§ What to produce: From the entries that follow, report every line in which "click" occurs.

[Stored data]
---

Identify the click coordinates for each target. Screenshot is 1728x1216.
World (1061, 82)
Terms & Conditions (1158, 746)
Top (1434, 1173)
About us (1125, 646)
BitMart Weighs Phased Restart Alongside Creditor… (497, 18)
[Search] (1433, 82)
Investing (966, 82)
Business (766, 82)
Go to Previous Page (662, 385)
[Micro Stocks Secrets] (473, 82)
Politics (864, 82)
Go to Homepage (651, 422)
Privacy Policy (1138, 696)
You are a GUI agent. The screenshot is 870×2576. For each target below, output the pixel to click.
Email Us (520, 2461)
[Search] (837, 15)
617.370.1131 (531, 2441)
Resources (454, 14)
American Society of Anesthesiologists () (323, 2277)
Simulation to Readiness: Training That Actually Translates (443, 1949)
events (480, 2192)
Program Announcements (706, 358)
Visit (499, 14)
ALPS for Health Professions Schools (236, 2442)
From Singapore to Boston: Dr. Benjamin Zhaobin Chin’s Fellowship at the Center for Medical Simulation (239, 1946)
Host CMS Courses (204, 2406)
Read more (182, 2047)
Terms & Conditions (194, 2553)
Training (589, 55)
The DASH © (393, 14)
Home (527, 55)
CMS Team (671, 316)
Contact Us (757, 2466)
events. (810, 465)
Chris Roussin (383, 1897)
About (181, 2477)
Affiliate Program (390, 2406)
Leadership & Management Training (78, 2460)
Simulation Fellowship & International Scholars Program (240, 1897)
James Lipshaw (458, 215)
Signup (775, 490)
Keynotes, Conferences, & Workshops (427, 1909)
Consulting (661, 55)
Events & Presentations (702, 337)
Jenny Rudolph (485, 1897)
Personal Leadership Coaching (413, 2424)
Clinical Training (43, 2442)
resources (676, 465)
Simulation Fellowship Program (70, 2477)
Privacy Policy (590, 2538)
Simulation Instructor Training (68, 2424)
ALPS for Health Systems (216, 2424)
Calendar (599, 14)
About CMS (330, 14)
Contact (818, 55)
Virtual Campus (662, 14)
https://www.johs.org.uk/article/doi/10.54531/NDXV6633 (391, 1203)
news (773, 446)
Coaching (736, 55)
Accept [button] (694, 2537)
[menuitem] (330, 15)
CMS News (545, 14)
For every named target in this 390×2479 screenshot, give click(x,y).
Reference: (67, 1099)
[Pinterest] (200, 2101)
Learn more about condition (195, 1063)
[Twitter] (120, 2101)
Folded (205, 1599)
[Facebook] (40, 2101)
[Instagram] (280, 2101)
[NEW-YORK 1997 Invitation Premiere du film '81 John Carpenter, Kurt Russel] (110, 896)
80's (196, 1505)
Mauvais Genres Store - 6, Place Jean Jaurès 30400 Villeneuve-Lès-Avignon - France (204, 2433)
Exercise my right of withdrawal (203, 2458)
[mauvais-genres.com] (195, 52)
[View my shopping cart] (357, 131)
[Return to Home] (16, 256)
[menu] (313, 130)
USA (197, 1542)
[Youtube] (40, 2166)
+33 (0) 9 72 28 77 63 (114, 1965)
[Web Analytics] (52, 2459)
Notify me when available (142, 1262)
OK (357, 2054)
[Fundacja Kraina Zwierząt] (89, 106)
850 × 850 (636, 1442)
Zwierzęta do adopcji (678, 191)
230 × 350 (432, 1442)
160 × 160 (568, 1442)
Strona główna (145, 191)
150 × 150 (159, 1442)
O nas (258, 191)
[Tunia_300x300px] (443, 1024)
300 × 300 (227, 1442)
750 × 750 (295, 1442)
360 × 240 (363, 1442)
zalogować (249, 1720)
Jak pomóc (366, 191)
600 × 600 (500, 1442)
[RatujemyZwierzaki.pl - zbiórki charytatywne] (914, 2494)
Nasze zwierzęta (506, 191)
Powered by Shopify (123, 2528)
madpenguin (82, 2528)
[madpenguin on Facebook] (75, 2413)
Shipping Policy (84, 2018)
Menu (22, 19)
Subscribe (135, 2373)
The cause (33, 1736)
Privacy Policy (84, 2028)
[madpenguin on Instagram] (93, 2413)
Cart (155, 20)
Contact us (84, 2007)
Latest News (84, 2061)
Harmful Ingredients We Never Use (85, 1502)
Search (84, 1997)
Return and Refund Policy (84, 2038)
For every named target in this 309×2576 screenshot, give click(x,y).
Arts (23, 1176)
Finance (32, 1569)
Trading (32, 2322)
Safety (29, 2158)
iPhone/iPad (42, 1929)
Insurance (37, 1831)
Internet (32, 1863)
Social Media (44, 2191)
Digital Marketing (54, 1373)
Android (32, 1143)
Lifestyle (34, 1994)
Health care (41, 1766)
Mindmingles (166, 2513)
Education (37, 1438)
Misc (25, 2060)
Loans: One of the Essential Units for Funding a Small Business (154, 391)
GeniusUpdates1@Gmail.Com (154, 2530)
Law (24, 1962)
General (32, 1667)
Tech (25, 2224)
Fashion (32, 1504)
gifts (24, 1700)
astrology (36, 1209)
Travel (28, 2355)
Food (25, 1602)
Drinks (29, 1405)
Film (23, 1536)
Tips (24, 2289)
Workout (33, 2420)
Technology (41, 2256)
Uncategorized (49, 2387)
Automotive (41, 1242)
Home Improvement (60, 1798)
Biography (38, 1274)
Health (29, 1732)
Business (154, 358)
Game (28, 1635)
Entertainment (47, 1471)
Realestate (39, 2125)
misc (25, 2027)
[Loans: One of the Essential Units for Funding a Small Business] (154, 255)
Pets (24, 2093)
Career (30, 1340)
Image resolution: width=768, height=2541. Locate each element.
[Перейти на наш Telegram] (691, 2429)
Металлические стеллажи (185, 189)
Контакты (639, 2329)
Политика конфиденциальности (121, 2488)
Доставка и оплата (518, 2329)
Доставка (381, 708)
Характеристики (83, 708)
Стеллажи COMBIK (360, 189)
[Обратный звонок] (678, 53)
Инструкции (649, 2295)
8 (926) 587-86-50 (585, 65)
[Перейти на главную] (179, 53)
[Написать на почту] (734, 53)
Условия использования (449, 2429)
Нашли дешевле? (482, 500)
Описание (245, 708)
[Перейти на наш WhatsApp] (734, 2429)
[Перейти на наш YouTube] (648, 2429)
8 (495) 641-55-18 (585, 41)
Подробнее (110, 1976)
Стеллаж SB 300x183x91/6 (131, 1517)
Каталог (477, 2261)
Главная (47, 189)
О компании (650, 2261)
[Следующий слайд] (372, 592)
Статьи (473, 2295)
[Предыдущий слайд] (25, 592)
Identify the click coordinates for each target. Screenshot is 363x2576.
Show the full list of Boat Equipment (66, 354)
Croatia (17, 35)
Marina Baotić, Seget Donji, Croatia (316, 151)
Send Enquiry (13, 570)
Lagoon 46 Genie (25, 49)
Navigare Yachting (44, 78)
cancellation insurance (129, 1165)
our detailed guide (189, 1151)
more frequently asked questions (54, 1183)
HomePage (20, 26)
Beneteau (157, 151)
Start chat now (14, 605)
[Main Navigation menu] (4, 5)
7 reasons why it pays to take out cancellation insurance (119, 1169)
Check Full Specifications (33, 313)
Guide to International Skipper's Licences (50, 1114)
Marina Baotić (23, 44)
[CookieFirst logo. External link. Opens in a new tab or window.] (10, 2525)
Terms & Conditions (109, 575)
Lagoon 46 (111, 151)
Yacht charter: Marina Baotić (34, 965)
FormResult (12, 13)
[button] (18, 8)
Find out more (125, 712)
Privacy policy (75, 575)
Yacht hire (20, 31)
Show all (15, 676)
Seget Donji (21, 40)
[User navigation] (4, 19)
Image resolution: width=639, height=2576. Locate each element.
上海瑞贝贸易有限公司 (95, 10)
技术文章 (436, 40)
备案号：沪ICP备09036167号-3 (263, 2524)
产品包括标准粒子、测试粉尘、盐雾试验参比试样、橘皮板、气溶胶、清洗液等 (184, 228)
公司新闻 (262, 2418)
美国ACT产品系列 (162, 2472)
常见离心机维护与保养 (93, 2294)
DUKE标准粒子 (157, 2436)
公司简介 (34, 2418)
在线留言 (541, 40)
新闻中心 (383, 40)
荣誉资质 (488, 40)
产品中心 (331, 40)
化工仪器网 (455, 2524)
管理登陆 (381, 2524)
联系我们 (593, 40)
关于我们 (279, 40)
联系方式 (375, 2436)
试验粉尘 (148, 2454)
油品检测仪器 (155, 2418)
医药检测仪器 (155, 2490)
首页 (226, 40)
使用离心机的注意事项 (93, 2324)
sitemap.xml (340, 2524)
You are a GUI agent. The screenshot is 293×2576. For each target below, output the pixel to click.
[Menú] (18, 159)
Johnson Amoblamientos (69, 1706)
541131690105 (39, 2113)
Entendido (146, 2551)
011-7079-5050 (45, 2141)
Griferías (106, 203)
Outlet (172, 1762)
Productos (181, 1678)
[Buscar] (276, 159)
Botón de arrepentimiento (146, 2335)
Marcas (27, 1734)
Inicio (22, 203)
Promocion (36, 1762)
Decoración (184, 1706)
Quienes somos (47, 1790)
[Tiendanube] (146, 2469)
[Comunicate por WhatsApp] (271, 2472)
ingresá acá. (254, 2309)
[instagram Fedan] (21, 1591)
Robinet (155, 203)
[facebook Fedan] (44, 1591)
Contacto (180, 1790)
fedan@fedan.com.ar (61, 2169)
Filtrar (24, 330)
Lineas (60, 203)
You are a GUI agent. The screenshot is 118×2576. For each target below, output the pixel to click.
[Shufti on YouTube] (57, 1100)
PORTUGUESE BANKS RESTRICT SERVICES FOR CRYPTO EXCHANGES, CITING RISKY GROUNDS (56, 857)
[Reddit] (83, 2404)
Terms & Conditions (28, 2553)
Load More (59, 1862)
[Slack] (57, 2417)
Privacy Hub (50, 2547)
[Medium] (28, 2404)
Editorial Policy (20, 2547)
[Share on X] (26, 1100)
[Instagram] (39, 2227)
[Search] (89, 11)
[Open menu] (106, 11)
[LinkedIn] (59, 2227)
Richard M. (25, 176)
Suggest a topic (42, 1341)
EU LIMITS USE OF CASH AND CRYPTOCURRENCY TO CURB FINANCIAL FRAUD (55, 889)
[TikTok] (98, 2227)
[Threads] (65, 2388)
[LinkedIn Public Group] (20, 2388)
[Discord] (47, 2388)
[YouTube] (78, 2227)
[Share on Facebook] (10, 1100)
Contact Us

---

§ Answer box:
Identify the click coordinates for each target. Screenshot is 1728x1216.
You are a GUI agent. The screenshot is 870×2576. For each target below, output the pixel to click.
For every named target in this 390×2479 screenshot, give click(x,y).
For every named target in this 309×2576 screenshot, give click(x,y).
Identify the click coordinates for each target. Screenshot is 363x2576.
You are a GUI agent. The screenshot is 293×2576. For each target below, output the pixel to click.
You are a GUI agent. The screenshot is 118×2576. For each target below, output the pixel to click.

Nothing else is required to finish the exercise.